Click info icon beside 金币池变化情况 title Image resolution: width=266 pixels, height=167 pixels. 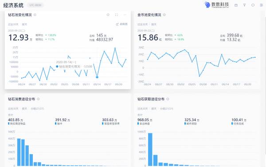164,15
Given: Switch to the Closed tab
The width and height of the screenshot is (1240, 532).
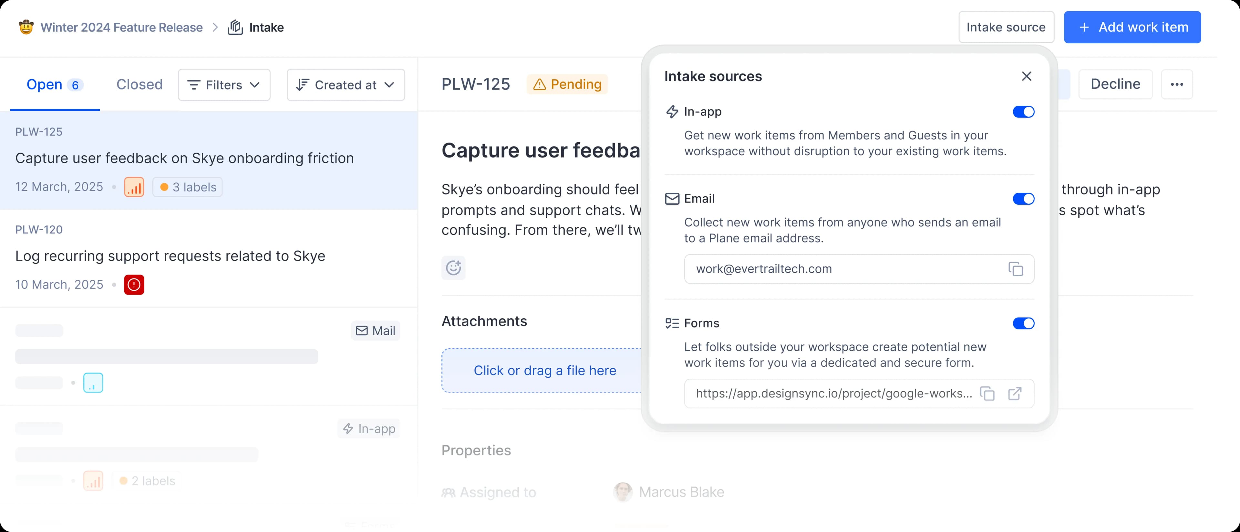Looking at the screenshot, I should [x=139, y=84].
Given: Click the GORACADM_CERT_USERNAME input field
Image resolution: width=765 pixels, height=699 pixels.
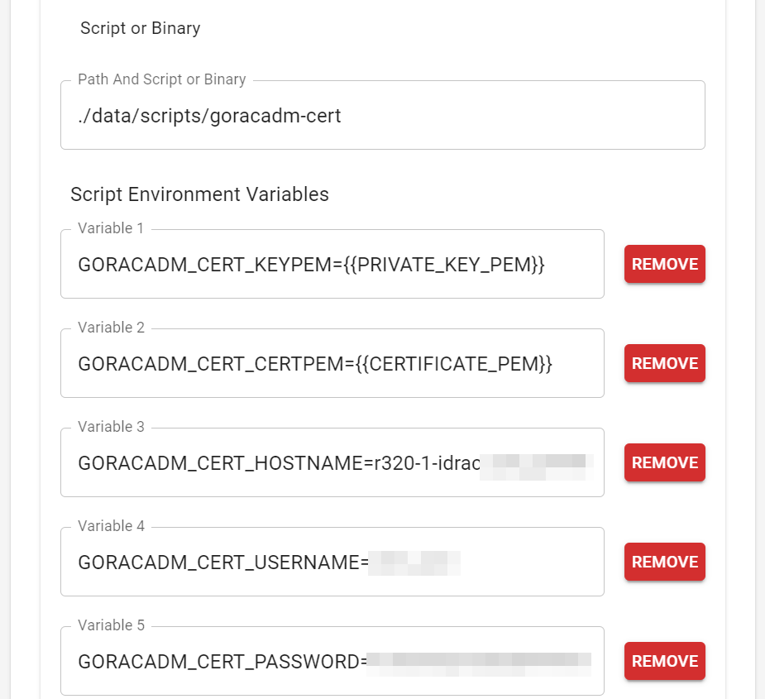Looking at the screenshot, I should tap(331, 562).
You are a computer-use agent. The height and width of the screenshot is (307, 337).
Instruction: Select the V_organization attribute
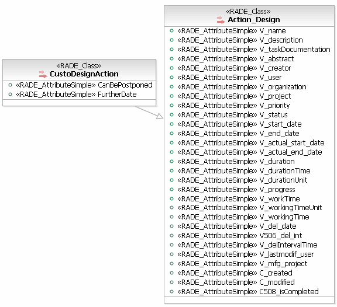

______

Given instruction:
Copy out the lines of the records from the one containing "Given: Switch to the Closed tab" through the end of the records, leaving out the pictures.

Problem solution:
Given: Switch to the Closed tab
The width and height of the screenshot is (1240, 532).
Looking at the screenshot, I should [x=139, y=84].
Given: Click the GORACADM_CERT_USERNAME input field
Image resolution: width=765 pixels, height=699 pixels.
Looking at the screenshot, I should tap(331, 562).
You are a computer-use agent. The height and width of the screenshot is (307, 337).
Instruction: Select the V_organization attribute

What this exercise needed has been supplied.